2. Body mass index (BMI) of 17.5 to 30.5 kg/m2; and a total body weight >50 kg (110
lb).
3. Evidence of a personally signed and dated informed consent document indicating
that the subject has been informed of all pertinent aspects of the study.
4. Subjects who are willing and able to comply with all scheduled visits, treatment
plan, laboratory tests, and other study procedures.
- Screening supine 12 lead ECG demonstrating a corrected QT (QTc) interval >450
msec or a QRS interval >120 msec. If QTc exceeds 450 msec, or QRS exceeds 120
msec, the ECG should be repeated 2 more times and the average of the 3 QTc or
QRS values should be used to determine the subject's eligibility.
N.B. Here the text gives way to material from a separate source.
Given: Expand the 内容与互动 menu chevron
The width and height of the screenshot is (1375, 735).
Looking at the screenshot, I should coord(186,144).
Subjects with family history of myocardial infarction, congenital long QT syndrome,
torsades de pointes or clinically significant ventricular arrhythmias. Subjects
should be within normal range of potassium, magnesium and corrected calcium
calculation at screening.
Pregnant female subjects; breastfeeding female subjects; female subjects of
childbearing potential; male subjects with partners currently pregnant; male subjects
who are unwilling or unable to use atleast one highly effective methods of
contraception as outlined in this protocol for the duration of the study and for at
least 90 days after the last dose of investigational product and, refrain from sperm
donation for the duration of the Study and for at least 90 days after the last dose
of investigational product.
History of known QTc prolongation or ECG abnormalities.
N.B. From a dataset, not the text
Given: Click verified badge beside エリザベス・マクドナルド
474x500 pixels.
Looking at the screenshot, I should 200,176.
Self-reported history of risk factors for QT prolongation or torsades de pointes (eg,
organic heart disease, congestive heart failure, hypokalemia,
hypomagnesemia,congenital long QT syndrome, myocardial ischemia or infarction,
congenital deafness, and family history of sudden death, or a family history of
congenital QT syndrome).
Self-reported history of sick sinus syndrome, first, second, or third degree
atrioventricular (AV) block, myocardial infarction, pulmonary congestion, cardiac
arrhythmia, prolonged QT interval or conduction abnormalities, or any other
clinically significant cardiovascular disease history.